The jumping off point for McClay's essay is a speech from a Google vice president warning that our obsessive digitization might actually destroy rather than prolong all our records. This is not a new thought. As McClay notes, novelist and essayist Nicholson Baker has been protesting against the digitization and destruction of archived newspapers for nearly two decades. But to hear it from Internet nobility, from a prince of the digital empire, is a bit jarring.
A few years ago, when I was still in graduate school, I started writing for The Sad Bear ("Correspondence between nerds. Everything from journalism and philosophy to rock n' roll and maps. Especially maps."). In my inaugural essay, I reflected on the differences between the work of early modern and late modern historians, and I ventured some thoughts about what future historians might wrestle with as they try to read our age:
Early modern historians wrestle with a paucity of evidence and generally end up trying to say quite a bit with very little to go on. Historians of the 20th-century have the opposite problem. By many measures—not necessarily all—the amount of potential historical evidence created today outpaces that of entire centuries only a few hundred years ago. I think constantly about what kind of evidence we're leaving behind of ourselves, and how it will be interpreted by later cultures.
How much, I wonder, will survive and in what form? Though I'm no sign-waving apocalypticist, I don't find the total collapse of our civilization an impossibility. It's conceivable that the digital world we've constructed could be permanently and irrevocably lost. When I entertain such thoughts, I find suddenly terrifying our digitizing of everything. In this potential future, some historian will no doubt pen eloquent lines about our Eternal-Sunshine-esque erasure of worlds, our deliberate and orderly destruction of the evidence of our existence.The Sad Bear fell into disuse and decrepitude not long after I started writing there—I'm not sure what conclusions should be drawn from this, uh, correlation. It's all but dead now. There are still nine of us listed as contributors, but nothing was posted there in the entirety of 2014. Perhaps it will be revived at some future date, though that seems doubtful. But it, like this blog, will live on until Google decides to shut down Blogger like it eliminated Reader—or until Google itself folds.
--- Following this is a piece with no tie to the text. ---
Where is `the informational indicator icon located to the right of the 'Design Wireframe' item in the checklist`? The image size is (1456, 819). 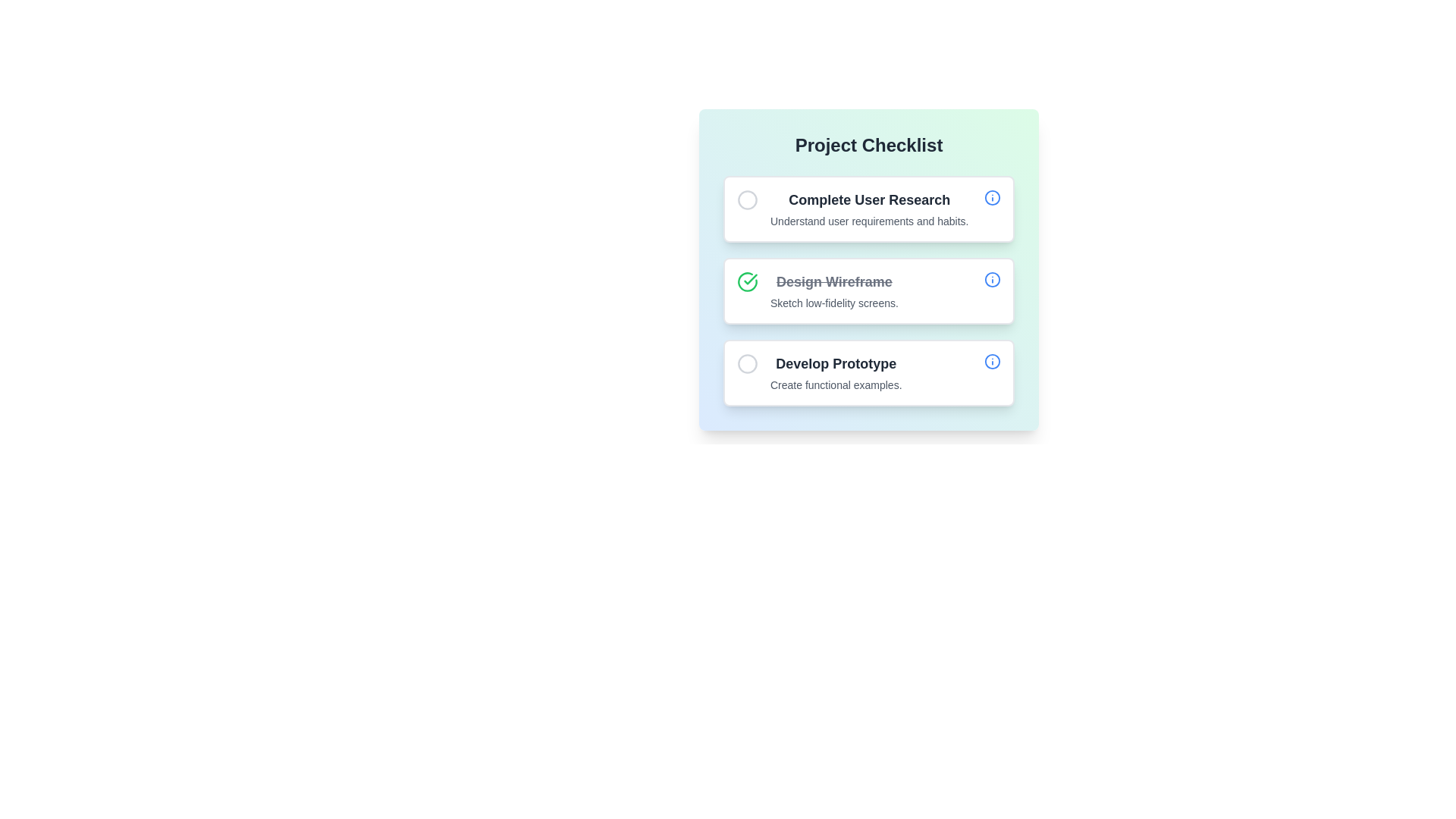
the informational indicator icon located to the right of the 'Design Wireframe' item in the checklist is located at coordinates (993, 280).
But if I want permanent access to my writing from The Sad Bear or to this blog—and if I want to be able to read my old academic work—I'm going to have to make intentional and indeed perpetual efforts. McClay suggests that we should be far less confident in the permanence of our digital records—and more intentional in preserving what matters:
...for those of us archiving things of our own that are merely important to us, Cerf’s comments come as a reminder that preservation can’t simply be left to chance or to a technological infrastructure that we trust too much... What we really desire to bring with us into the future, we will have to bring on purpose; the things we wish to remember, we are going to have to choose.Indeed.
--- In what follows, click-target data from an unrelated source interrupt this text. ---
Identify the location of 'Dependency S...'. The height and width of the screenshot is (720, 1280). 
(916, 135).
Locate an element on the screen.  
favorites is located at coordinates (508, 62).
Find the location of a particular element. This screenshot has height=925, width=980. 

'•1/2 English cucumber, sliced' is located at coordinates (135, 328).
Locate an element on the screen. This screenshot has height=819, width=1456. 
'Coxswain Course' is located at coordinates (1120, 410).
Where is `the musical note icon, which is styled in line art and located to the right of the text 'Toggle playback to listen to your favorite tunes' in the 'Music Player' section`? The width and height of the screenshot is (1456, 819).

Some of my essays and papers are actually veiled in a third layer of hiddenness. In high school, I wrote using whatever word processing program Apple had going back in the early 2000s—"Apple Works" or "Apple Word" or something. Even before I lost access to my hard drive, I lost the ability to open or read those essays.
They're still sitting inscrutably encoded on an inaccessible hard drive gathering dust somewhere in this room.